In order to give the inventory item some interactivity, we once again need to call on the Events List. Click the "Events" (lightning) button to bring it up:

The events list... this time for inventory

Now, the important point to note here is that if you are using the built-in inventory window (which we are), the only events which can occur are "Look at inventory item" and "Use inventory on this item". This is because the default inventory window only has Look and Select options. The other modes are all available if you design your own inventory GUI (but that's quite complex so we'll leave it for later).

So, select the "Look at inventory item" event, and click the "..." button. You'll be taken to the script editor once more, but this time you'll notice that there's already some existing script as well as our new method:

Script for looking at the key

We are now editing the global script. This has all the script for handling events on game-wide things like inventory items and characters. Previously we were working with hotspots and objects, so they were confined to their own room script.

Anyway, for now I've just added a simple Display command to show the player a message when they look at the key. Feel free to do something similar.

Inventory item hotspots

By default, when the player selects an inventory item as their mouse cursor and clicks on the screen with it, the center of the item will be used to decide what to activate. However, with some items you may well not want this behavior - for example, we might want the end of our key to be the activation spot.

Back on the selected inventory item tab, To set the cursor hotspot, either click within the "Mouse cursor image" section, or by identifying the "Hotspot X" and "Hotspot Y" within the Properties Grid. (LucasArts-style games rarely used inventory items as cursors.)

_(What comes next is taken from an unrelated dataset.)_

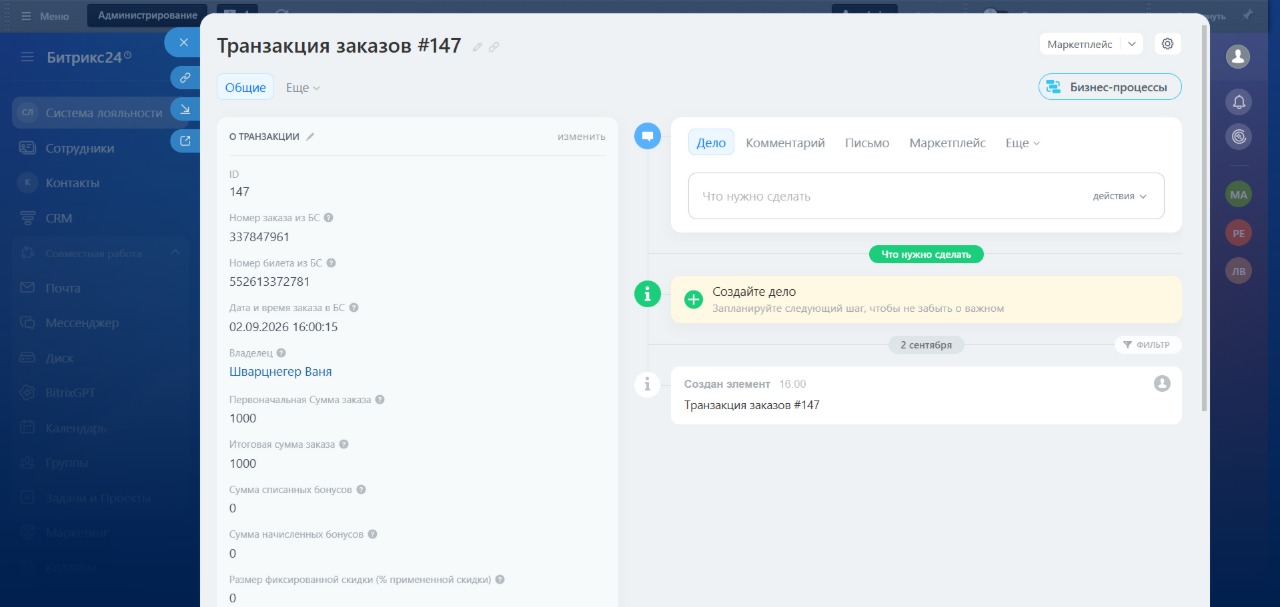Copy link via chain icon near title

[494, 47]
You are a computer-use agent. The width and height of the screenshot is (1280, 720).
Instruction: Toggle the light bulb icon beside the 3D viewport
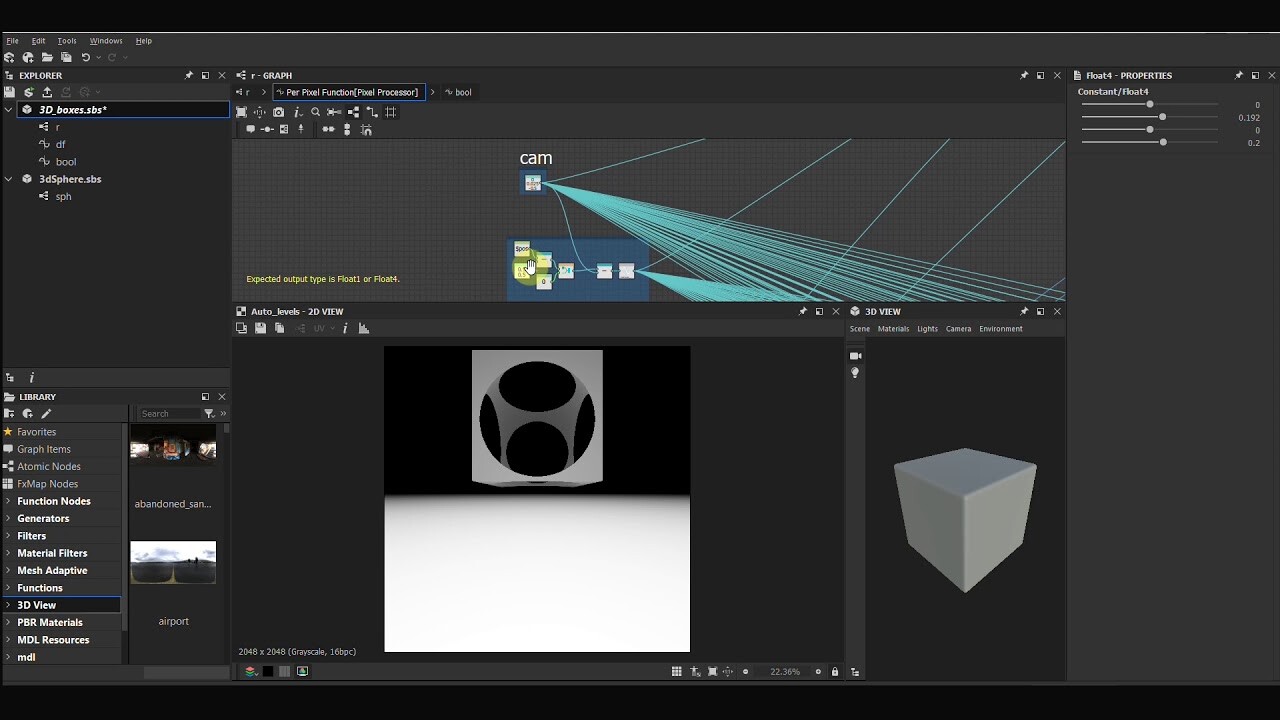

Mouse Cursor on Inventory Item

Within the games' "General Settings", under "Inventory", there are choices related to using these inventory items as a cursor (usually in Sierra-style games):

  1. Inventory item cursor hotspot marker - AGS can automatically add a marker to inventory item cursors to help the player see where the active hotspot is on the cursor. A custom sprite can be chosen, a default crosshair, or none may be selected.
  2. Inventory item cursor hotspot marker sprite - If you choose a custom sprite in the choice above, you can define which Sprite # to use here.
  3. Use selected inventory graphic for cursor - When true, this will allow the mouse cursor to become the selected inventory item.

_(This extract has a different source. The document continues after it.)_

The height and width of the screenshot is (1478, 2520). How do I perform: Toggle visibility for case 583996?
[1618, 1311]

  • Inventory items are not objects. The two are totally separate, although often picking up an object will give the player an inventory item.
  • Each character has their own inventory. If you are making a game like Day of the Tentacle, where the player can switch between characters, then they will each have their own set of inventory items. Usually, you'll use inventory commands to operate on the current player character.
  • To give the player an inventory item, use the player.AddInventory command.
  • Test the game as before (F5) , and try it out. Does your character say a comment about the key when you look at the key within your inventory?